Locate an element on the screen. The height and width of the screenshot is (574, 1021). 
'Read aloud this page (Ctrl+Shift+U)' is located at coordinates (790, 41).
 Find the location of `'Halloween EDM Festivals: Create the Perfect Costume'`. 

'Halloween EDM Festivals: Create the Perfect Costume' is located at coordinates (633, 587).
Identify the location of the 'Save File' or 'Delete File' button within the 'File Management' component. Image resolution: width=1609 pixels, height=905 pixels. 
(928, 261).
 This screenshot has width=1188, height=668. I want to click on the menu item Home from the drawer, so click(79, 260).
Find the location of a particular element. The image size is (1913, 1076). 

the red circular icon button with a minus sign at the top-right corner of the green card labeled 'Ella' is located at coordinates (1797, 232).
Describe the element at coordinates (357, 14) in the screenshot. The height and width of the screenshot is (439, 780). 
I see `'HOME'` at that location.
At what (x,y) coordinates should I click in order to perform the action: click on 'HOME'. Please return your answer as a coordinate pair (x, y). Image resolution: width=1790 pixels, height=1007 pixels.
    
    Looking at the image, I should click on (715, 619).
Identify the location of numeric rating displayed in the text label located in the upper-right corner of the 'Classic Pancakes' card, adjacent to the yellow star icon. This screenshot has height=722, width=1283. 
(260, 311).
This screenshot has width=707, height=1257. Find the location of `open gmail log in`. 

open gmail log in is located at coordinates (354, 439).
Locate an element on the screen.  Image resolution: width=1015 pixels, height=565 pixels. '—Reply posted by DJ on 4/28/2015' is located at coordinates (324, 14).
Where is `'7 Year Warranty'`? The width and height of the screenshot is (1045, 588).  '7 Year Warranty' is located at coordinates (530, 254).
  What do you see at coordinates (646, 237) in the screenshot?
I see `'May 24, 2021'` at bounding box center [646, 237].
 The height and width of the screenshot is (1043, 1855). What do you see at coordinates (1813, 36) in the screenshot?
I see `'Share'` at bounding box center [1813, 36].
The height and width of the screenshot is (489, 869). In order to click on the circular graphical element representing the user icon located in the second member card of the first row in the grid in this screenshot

**Task directions:** Reproduce the records above verbatim, from the line containing "coordinates (530, 254)." through the end of the records, inclusive.

**The solution:**
Where is `'7 Year Warranty'`? The width and height of the screenshot is (1045, 588).  '7 Year Warranty' is located at coordinates (530, 254).
  What do you see at coordinates (646, 237) in the screenshot?
I see `'May 24, 2021'` at bounding box center [646, 237].
 The height and width of the screenshot is (1043, 1855). What do you see at coordinates (1813, 36) in the screenshot?
I see `'Share'` at bounding box center [1813, 36].
The height and width of the screenshot is (489, 869). In order to click on the circular graphical element representing the user icon located in the second member card of the first row in the grid in this screenshot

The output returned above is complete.